The case (which as yet to appear on the ECJ’s website) first of all seeks clarification on the temporal scope of Rome I. Article 28 Rome I provides that it applies to contracts concluded ‘as from 17 December 2009’ (this is the corrected format; initially Article 28 read ‘after’). When exactly a contract is ‘concluded’ needs to be determined in accordance with the lex causae as identified by the Regulation (an extension of Article 10(1), suggested by most if not all of relevant scholarship). There has hitherto been much less noise about the application of Article 28 to ‘continuing’ contracts’: those concluded before the temporal scope of the Regulation, continuing after, however renewed, renegotiated, amended…: do these continue to be covered by the Rome convention ad infinitum, or is there a cut-off point at which these continuing contracts become newly concluded? Any suggestion along these latter lines presumably requires determination of a threshold. For instance, adaptation of price in line with inflation presumably is not sufficient to speak of a ‘new’ contract. But would contractually foreseen price renegotiation to take account of economic cycles, lead to such a new contract?
One’s intuitive assumption may be to prefer autonomous interpretation of the concept ‘concluded’ however in the current state of (lack of) harmonisation of contractual law, it is more likely that the Court will prefer an Article 10(1) type solution.

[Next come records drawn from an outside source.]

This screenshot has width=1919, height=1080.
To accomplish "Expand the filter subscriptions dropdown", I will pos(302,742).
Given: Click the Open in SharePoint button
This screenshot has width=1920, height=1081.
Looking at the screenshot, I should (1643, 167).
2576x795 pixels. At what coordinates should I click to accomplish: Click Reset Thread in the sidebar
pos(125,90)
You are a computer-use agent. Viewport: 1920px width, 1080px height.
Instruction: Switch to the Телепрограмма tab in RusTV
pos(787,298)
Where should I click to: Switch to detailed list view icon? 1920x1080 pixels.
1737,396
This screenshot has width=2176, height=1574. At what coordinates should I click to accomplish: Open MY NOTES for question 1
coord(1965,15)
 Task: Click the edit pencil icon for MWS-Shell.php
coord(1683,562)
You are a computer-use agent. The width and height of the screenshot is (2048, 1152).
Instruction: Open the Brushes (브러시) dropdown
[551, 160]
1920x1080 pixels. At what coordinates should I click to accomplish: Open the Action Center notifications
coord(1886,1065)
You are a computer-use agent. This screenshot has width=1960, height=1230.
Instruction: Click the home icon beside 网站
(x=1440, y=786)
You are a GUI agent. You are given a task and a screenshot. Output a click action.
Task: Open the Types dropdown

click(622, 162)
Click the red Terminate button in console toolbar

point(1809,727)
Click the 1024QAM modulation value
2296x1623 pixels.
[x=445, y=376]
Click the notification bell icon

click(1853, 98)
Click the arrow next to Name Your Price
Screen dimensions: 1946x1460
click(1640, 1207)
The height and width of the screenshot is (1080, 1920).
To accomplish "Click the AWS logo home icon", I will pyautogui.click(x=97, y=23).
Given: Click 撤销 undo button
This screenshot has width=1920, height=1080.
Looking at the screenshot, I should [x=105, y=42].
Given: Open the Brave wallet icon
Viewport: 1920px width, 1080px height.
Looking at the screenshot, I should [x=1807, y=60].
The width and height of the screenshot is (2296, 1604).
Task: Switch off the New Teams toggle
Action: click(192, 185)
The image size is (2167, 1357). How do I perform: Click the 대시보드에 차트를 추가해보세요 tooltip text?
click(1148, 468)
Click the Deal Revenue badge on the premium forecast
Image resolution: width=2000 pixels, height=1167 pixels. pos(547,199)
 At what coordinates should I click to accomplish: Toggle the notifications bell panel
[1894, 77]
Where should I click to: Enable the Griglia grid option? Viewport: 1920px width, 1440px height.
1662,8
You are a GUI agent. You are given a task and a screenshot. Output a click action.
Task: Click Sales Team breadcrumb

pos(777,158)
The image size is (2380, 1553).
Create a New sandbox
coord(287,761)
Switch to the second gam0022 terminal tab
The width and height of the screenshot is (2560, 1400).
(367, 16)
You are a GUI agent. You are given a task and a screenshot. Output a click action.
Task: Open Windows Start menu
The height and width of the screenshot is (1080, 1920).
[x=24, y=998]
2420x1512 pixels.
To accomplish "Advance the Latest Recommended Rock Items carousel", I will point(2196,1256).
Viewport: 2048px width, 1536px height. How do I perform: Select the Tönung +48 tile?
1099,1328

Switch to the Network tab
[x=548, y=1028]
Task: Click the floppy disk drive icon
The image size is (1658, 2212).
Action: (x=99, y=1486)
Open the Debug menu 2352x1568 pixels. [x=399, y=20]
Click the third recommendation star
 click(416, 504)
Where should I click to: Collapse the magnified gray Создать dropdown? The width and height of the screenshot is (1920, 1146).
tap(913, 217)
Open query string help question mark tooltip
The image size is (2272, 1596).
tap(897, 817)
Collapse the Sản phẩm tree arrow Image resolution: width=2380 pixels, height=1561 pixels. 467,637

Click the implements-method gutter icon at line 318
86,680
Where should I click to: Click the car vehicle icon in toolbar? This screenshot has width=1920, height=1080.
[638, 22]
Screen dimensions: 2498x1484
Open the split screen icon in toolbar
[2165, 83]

Next up is the application of Article 9’s provision on overriding mandatory provisions. This is the first time the ECJ will rule on that Article (Unamar was held under the Rome Convention). The Regulation quite deliberately limited the room for manoeuvre for the court seized to apply overriding mandatory law other than that of the forum: only such laws of the country where the obligations arising out of the contract ‘have to be performed’ can come into calling. That place is likely to be Germany in the case at issue (the Regulation does not define ‘place of performance’ under Article 9(3)).
No doubt the ECJ will cut some corners, per judicial economy, however the case nevertheless promises to be entertaining.